The difficulty with the cases involving third party-beneficiaries is not in defining the terms but in applying the definition to the particular facts in a given case. Fortunately, the case at bar does not present any great difficulty in this respect. Here plaintiff is *700relying on the provisions of article 22 of the contract between the owner and Warfel which in turn was incorporated into the'contract between Warfel and the subcontractor, Martin. It specifies that “only union labor in good standing in the community ... [is to] be employed by the contractor [Warfel] and by his subcontractors [Martin]” and then continues in sub-paragraph (d) :
“Should the Contractor or any subcontractor fail to carry out the provisions of Sections A and B of this paragraph and if, as a result thereof, the Contractor or subcontractor become involved in labor difficulties which in the opinion of the Owner would adversely affect the Owner, the Owner reserves and shall have the right, without liability, to terminate the contract forthwith, without thereby affecting any other rights or remedies which the Owner may have by reason of such failure of the Contractor or any subcontractor.
The language of this sub-paragraph is extremely important. It reserves to the owner the special right “to terminate the contract forthwith” only in case union labor is not employed “and if, as a result thereof, the contractor or subcontractor [should] become involved in labor difficulties which in the opinion of the Owner would adversely affect the Owner.” (Italics supplied). This provision of the contract makes it abundantly clear that the intention of the parties was not to protect plaintiff labor union or any other labor union but simply to protect the owner against “labor difficulties which . . . would adversely affect the owner.”
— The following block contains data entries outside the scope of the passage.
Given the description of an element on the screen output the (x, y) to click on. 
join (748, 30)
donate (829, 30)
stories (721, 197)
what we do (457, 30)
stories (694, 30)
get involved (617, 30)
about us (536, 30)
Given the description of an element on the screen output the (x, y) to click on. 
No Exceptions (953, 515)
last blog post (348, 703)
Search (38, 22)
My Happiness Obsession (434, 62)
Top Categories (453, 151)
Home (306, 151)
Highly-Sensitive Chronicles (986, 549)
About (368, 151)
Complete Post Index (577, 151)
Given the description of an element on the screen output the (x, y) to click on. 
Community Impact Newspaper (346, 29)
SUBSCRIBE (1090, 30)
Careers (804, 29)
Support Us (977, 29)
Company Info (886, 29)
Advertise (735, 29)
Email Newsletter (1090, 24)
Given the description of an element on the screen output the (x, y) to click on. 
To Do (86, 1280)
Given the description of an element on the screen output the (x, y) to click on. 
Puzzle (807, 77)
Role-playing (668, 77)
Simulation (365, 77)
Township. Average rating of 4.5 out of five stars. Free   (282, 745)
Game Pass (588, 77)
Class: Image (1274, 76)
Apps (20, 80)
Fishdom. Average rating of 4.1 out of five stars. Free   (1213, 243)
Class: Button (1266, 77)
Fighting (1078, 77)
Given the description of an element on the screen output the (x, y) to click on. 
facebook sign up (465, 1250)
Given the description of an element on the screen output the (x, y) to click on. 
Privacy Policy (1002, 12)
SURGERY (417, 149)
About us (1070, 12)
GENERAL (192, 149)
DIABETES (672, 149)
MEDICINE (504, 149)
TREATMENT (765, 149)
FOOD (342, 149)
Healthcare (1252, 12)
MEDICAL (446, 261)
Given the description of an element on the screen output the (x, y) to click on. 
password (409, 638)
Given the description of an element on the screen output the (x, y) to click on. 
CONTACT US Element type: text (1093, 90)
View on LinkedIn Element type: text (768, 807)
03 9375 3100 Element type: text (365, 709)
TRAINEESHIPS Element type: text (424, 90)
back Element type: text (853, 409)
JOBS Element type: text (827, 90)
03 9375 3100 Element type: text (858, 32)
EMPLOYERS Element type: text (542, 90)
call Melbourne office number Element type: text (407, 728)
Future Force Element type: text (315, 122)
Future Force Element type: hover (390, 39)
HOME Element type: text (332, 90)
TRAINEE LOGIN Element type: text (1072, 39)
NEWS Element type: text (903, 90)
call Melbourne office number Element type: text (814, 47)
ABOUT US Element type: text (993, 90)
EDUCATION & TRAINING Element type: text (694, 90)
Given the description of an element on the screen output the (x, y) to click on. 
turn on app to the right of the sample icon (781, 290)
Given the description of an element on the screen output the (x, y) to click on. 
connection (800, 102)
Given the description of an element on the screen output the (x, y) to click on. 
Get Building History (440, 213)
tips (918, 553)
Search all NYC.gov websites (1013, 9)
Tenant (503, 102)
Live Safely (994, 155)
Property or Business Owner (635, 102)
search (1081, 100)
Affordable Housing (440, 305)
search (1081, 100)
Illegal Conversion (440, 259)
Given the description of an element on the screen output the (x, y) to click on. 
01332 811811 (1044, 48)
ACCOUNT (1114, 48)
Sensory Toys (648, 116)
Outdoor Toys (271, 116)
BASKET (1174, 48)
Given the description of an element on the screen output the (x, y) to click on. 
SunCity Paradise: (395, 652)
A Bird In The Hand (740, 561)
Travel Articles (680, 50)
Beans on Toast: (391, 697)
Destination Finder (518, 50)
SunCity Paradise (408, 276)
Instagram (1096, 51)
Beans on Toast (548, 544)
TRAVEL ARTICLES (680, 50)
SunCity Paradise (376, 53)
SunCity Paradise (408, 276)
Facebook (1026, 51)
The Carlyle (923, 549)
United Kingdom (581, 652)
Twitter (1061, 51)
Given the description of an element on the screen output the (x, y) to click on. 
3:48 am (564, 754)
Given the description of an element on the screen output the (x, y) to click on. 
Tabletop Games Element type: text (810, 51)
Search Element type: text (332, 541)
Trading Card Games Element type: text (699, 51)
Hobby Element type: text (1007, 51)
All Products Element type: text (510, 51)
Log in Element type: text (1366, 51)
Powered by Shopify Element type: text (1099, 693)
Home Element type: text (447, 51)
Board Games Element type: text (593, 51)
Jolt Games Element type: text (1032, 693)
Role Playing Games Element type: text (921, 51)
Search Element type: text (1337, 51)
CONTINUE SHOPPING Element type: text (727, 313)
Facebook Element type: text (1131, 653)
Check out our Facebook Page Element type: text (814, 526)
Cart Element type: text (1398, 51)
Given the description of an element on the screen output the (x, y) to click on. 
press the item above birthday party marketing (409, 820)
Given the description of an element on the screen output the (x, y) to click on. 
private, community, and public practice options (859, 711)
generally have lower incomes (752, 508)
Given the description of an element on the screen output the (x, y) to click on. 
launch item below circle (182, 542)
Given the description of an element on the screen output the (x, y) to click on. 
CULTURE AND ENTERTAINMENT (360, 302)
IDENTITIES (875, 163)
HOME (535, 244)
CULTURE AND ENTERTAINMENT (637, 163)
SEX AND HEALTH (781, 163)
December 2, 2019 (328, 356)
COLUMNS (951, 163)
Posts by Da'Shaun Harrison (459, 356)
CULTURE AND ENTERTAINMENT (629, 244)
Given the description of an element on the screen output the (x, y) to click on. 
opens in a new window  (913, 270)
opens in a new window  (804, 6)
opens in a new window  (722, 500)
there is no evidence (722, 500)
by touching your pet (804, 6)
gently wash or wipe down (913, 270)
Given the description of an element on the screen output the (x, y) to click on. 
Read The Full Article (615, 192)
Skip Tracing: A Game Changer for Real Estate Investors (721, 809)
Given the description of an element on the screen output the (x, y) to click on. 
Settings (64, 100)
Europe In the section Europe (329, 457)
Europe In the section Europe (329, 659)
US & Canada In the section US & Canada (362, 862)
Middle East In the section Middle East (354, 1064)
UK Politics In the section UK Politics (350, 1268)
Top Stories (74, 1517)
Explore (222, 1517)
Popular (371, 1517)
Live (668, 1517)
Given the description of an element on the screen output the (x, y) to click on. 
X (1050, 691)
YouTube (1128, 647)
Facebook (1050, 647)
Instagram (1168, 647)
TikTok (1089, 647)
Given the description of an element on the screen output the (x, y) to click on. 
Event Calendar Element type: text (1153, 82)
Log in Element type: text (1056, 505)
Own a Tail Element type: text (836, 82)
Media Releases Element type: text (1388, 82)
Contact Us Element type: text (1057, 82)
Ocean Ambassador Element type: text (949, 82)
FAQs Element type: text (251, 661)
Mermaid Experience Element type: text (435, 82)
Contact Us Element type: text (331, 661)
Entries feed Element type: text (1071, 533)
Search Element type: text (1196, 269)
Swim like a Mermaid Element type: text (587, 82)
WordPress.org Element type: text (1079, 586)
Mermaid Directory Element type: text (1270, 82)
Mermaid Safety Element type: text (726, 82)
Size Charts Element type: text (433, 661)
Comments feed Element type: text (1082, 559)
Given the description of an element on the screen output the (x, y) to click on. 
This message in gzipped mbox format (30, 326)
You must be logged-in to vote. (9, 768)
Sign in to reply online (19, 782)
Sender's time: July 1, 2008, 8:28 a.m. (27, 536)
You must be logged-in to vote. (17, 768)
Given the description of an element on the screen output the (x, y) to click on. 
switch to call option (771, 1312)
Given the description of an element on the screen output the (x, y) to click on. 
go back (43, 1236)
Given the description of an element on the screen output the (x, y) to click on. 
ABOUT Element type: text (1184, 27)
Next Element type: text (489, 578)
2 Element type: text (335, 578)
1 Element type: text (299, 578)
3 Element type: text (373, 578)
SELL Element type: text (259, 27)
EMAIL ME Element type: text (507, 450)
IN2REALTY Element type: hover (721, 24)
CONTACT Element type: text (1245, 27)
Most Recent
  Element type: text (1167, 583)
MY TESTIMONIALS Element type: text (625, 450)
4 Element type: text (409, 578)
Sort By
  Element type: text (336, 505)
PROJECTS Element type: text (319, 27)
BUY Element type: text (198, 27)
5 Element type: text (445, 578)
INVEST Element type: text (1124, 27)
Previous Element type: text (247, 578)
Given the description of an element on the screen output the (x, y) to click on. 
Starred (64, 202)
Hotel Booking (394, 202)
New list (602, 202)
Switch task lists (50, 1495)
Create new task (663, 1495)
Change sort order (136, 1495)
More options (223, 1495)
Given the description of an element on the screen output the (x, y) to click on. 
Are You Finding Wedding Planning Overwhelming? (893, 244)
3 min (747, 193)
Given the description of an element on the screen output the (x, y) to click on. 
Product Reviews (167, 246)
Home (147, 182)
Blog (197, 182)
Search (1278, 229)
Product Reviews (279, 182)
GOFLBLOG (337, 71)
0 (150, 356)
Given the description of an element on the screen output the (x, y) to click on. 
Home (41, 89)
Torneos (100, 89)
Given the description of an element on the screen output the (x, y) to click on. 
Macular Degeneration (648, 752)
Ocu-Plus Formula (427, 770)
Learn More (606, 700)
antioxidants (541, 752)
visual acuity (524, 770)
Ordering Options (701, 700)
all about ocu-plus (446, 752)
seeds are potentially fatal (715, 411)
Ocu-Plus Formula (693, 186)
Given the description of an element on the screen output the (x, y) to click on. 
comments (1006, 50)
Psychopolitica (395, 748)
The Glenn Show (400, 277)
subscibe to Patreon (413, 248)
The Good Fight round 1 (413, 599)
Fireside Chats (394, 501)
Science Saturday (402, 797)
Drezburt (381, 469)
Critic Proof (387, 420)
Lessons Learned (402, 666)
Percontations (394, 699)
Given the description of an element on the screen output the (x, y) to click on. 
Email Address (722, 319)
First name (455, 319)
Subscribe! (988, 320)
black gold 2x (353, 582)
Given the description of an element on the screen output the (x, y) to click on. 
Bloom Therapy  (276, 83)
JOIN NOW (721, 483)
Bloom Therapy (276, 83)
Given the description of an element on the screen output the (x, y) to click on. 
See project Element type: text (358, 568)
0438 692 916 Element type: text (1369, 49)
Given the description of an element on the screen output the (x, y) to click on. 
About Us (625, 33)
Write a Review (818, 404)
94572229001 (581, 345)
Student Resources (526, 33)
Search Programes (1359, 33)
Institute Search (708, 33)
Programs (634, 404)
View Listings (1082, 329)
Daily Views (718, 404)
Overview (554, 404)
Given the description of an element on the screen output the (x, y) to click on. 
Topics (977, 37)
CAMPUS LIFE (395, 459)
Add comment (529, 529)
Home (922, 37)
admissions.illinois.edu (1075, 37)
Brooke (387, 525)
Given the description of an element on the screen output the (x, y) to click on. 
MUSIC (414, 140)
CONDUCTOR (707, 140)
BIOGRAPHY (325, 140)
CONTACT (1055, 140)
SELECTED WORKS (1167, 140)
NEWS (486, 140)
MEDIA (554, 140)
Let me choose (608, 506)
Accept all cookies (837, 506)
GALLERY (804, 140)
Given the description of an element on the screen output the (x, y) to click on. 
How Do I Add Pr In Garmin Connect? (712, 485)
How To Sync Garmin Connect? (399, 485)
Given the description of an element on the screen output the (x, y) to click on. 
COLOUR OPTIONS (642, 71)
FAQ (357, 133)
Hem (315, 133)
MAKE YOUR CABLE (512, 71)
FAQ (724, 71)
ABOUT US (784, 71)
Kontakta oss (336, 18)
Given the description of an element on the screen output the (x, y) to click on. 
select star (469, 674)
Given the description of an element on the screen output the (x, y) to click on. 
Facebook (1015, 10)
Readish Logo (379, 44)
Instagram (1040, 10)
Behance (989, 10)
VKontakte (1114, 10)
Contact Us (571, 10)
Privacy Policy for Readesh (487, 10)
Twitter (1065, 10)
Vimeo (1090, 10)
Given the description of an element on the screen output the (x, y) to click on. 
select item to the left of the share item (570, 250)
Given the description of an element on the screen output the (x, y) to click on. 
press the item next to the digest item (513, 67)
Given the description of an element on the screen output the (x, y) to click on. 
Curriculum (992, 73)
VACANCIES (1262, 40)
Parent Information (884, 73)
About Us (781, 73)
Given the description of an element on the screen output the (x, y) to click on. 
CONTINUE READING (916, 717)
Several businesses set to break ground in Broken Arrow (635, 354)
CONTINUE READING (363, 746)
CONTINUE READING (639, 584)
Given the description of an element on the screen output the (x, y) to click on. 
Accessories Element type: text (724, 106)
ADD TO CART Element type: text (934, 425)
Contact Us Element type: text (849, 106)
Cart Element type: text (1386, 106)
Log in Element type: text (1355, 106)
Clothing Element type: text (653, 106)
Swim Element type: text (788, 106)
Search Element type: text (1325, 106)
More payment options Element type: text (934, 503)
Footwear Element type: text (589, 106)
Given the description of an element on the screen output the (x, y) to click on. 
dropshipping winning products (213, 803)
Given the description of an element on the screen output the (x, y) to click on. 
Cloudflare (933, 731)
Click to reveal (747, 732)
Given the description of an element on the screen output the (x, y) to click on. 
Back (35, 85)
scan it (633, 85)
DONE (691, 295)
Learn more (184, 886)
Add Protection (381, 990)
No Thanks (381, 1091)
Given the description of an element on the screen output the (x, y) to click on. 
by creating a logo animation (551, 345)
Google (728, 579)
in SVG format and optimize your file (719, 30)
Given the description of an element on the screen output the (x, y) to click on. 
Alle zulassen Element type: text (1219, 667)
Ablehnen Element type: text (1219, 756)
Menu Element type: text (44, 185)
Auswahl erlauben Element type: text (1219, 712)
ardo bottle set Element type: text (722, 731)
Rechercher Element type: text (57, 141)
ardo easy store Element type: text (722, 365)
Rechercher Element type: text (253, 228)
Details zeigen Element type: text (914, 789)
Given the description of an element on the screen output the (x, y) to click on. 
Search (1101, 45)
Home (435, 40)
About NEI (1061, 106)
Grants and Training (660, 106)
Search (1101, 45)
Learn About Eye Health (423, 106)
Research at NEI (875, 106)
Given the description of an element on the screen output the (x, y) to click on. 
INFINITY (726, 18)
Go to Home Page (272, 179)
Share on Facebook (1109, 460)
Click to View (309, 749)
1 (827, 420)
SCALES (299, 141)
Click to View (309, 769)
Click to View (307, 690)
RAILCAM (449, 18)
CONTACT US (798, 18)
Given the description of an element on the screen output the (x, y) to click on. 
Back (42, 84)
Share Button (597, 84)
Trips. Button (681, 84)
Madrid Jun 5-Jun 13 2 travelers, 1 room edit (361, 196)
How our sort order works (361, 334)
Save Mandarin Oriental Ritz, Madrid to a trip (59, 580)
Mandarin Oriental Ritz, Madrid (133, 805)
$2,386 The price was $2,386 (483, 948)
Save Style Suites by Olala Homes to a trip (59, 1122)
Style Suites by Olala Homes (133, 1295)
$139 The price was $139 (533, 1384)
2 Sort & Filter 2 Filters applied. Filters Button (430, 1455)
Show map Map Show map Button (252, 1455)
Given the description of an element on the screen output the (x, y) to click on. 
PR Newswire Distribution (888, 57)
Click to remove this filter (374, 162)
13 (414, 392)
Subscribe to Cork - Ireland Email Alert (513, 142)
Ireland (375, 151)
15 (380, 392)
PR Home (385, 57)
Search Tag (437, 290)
As was said in the Isbrandtsen case “the whole setting of this fact situation as described in the complaint . . . is one which completely negatives a gift transaction under any possible interpretation of that term”. Article 22 of the contract between the owner and *701Warfel contains provisions frequently incorporated into building contracts for the protection of the owner. By its words it reserves to the owner and to no one else the remedy in case of a violation. It states clearly that the owner is the one to be protected. Had the situation been otherwise the parties very easily could have inserted a clause stating that article 22 was inserted for the benefit of the labor unions in the community, representing the kinds of labor required to complete the contract and that the contract should be so construed.
Nothing appears in the complaint and indeed at the argument of the case nothing was said indicating that plaintiff was a creditor beneficiary.
The law in Pennsylvania at the present time undoubtedly is that enunciated in the Mowrer case, quoting from the Spires case, that: “To be a third party beneficiary entitled to recover on a contract. . . both parties to the contract must so . . . indicate ... in the contract.” This was not done in the case at bar. Accordingly, it is unnecessary to consider the other objections raised by defendants.
And now, December 9, 1955, defendants’ objections to plaintiff’s complaint are sustained and the complaint is dismissed at the cost of plaintiff.